Elexacaftor/Tezacaftor/Ivacaftor in Patients with Cystic Fibrosis Homozygous for the F508del Mutation and Advanced Lung Disease: A 48-Week Observational Study

Abstract

Background: Elexacaftor/tezacaftor/ivacaftor (ETI) is the newest cystic fibrosis transmembrane conductance regulator (CFTR) modulator drug approved for the treatment of patients with cystic fibrosis (pwCF) aged ≥6 years with at least one copy of the F508del mutation (F) in the CFTR gene or another mutation that is responsive to treatment with ETI. This study determined the effectiveness and safety of ETI in a cohort of severely affected pwCF with an F/F genotype.
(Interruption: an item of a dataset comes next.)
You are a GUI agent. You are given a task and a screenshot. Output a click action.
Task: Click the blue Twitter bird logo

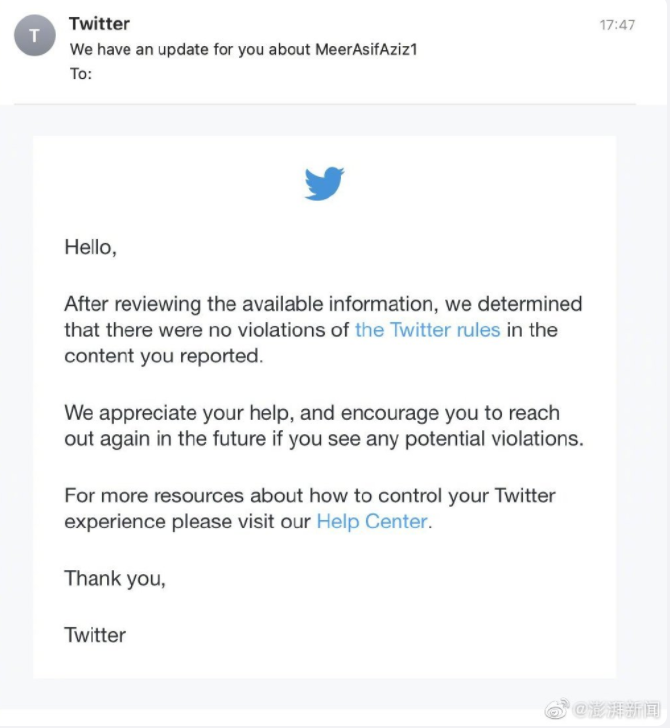click(324, 184)
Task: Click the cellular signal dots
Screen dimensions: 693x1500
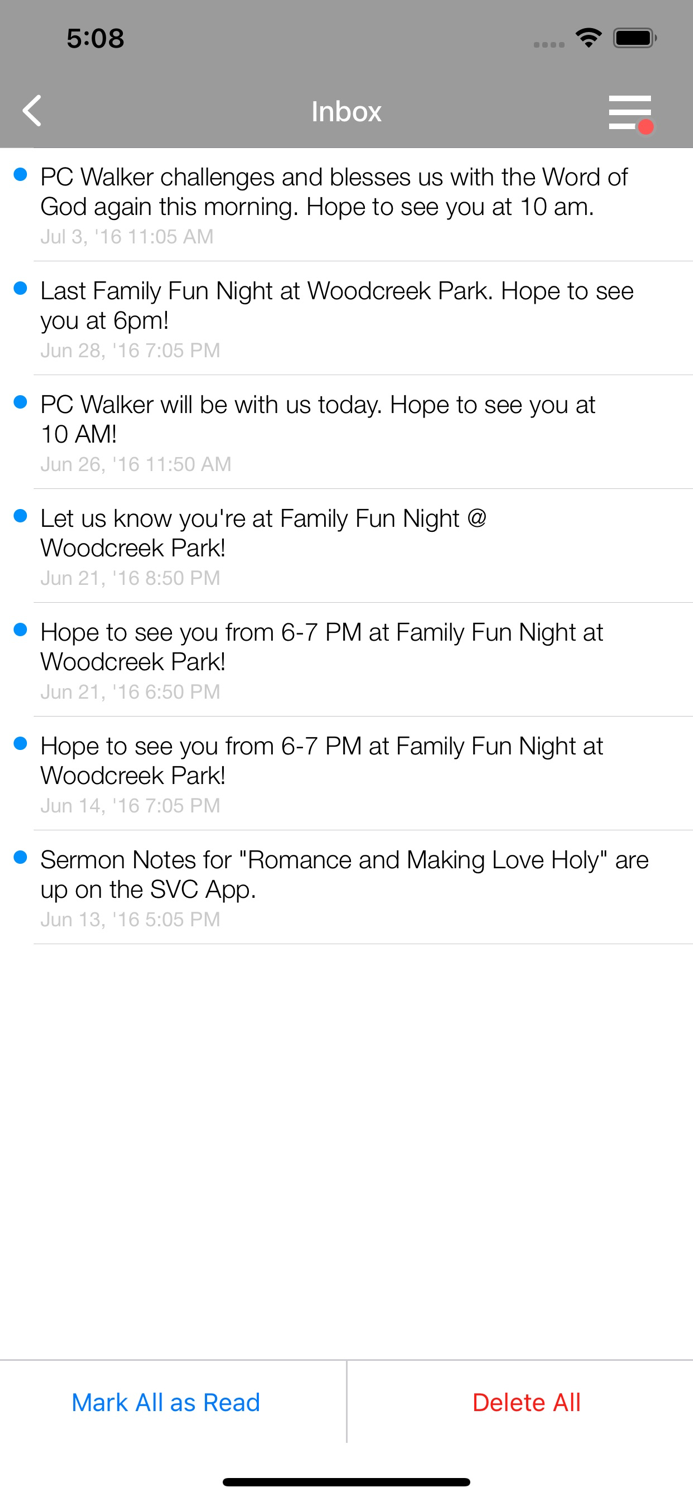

Methods: Retrospective observational study in F/F pwCF treated for 48 weeks, enrolled in an ETI managed access program available to subjects with advanced lung disease (ppFEV₁ < 40). Twenty-six patients from three centres were included. The main outcomes included lung function, sweat chloride concentration (SCC), nutrition, frequency of pulmonary exacerbations (PEx), CFQ-R, and safety.
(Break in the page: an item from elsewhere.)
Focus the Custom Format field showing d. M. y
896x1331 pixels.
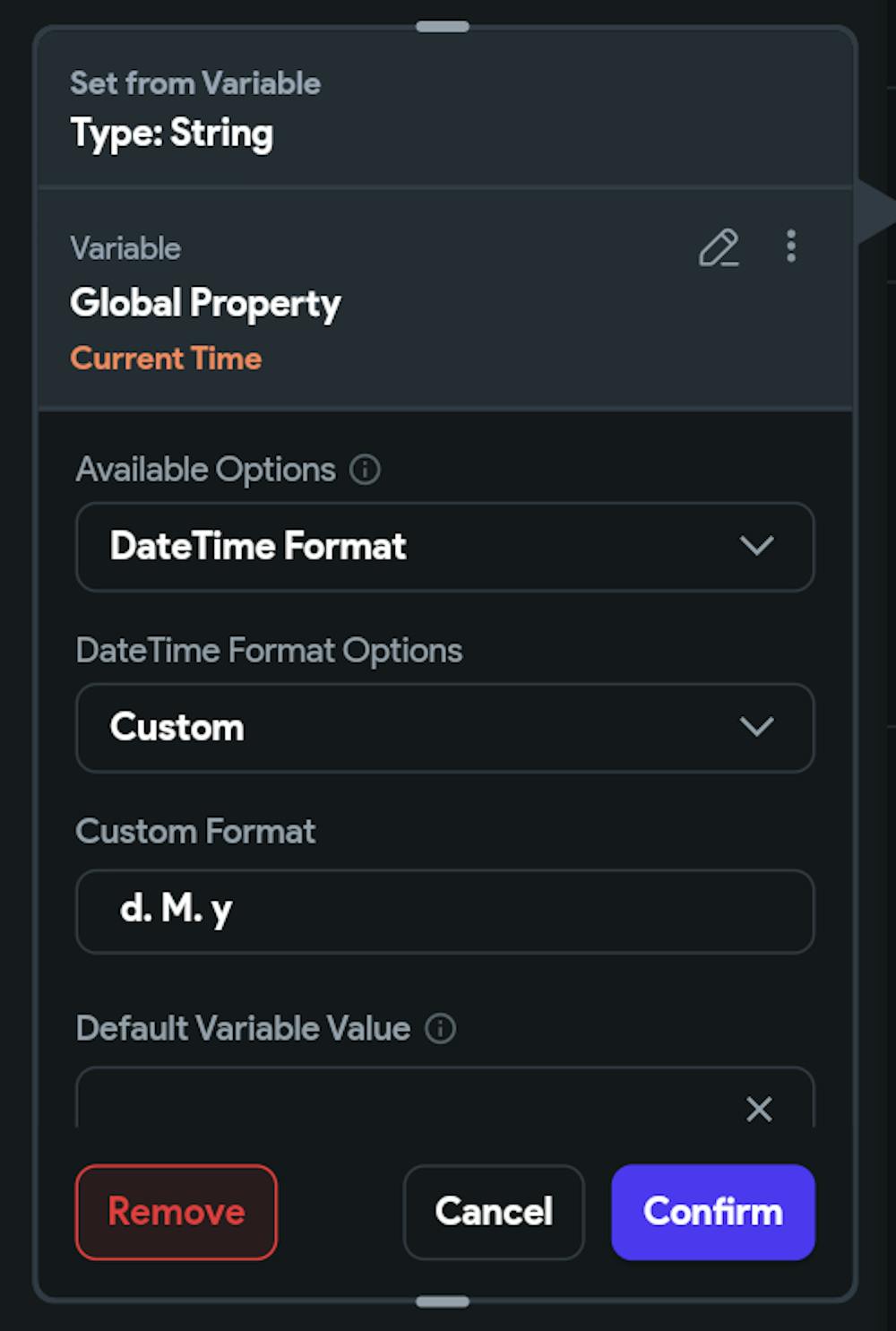(x=444, y=911)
Results: ppFEV₁ improved by 12.06 (95%CI 8.54, 15.57) from baseline after 4 weeks of treatment with ETI, 15.32 (11.3, 19.34) after 24 weeks, and 14.48 (10.64, 18.32) after 48 weeks. The increase in FEV₁ was accompanied by a decrease in SCC, improvement of BMI, and noticeable reduction in PEx. An overall good safety profile was observed.

Conclusions: In F/F pwCF with advanced lung disease with an F/F genotype, ETI was safe and associated with clinical improvement.

Keywords: advanced lung disease; cystic fibrosis; elexacaftor/tezacaftor/ivacaftor.

Figure 1

Effect of treatment with elexacaftor/tezacaftor/ivacaftor on percentage of predicted FEV₁ from baseline through to week 48. Each box and whisker plot shows the position of the minimum, lower quartile, median, upper quartile, and maximum of the data, at baseline and at different times of treatment.